小規模自動車メーカーが絶好調

ボルボは日本市場に新世代ディーゼル車を投入した。

規模の追求こそが生き残りを分けるということが半ば常識となっていた自動車業界において今、注目度を上げているのが小規模メーカーのパフォーマンス。日本ではマツダ(2014年の生産台数132.8万台)とスバル(88.8万台)が商品の独創性と経営スコア改善の両面で高く評価されている。とりわけスバルは“北米一本足打法”の懸念はつきまとうものの、昨年度の売上高営業利益率が世界の自動車メーカーの中でも屈指の14.7%に達した。

日本勢だけではない。海外でも小規模メーカーが独自性を保ちながらサスティナブルに事業を継続できることを示す事例が出てきた。その最たるメーカーは年産46万台と、スバルのさらに半分のビジネススケールにすぎない英国ジャガー・ランドローバーだろう。2014年の決算では売上高4兆1500億円(1ポンド=190円換算)と、ホンダの3分の1の規模ながら、税引前利益はホンダを超える7850億円をマーク。

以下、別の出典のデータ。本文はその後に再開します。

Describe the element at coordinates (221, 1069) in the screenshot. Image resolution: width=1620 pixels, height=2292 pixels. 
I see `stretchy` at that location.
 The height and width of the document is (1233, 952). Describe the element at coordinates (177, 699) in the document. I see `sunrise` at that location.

売上高に占める利益率は実に18.9%だ。

そして、ここにきてジャガーと同じ元フォード傘下のプレミアムセグメント専業メーカーで、中国の浙江吉利控股集団に売却されたスウェーデンのボルボ・カーが、長年の危機から脱しようとしている。昨年の世界販売は46.5万台、売上高4兆700億円(1スウェーデンクローナ=14.4円)と、規模はジャガーとほぼ同じだが、フォード傘下時代、ジャガーに比べてブランディングが遅れていたことから付加価値を思うように上げられず、これまで利益は低迷を続けてきた。

その利益の薄さとは裏腹に、ボルボは今、乗りに乗っている。本国スウェーデンのイェーテボリ工場、中国の成都工場ともフル稼働で、バックオーダーを抱える状態であるという。好調の要因のひとつに、ようやく技術のアップデートが完了したことがある。ガソリンエンジン、ディーゼルエンジン、また電動化技術であるプラグインハイブリッドの3種類の新世代パワートレインをそろえ、低燃費、低CO2、将来技術の3点をクリアすることで、ボルボが持続可能性のあるブランドであるということを示したのが功を奏したと言える。

そのボルボが今年7月23日、日本市場に新世代ディーゼルを投入した。その仕上がり具合を試す機会があったのだが、果たして小規模メーカーは開発リソースが小さく、新商品開発では不利なのではないかという疑念を丸ごと払拭するに十分なレベルに達していた。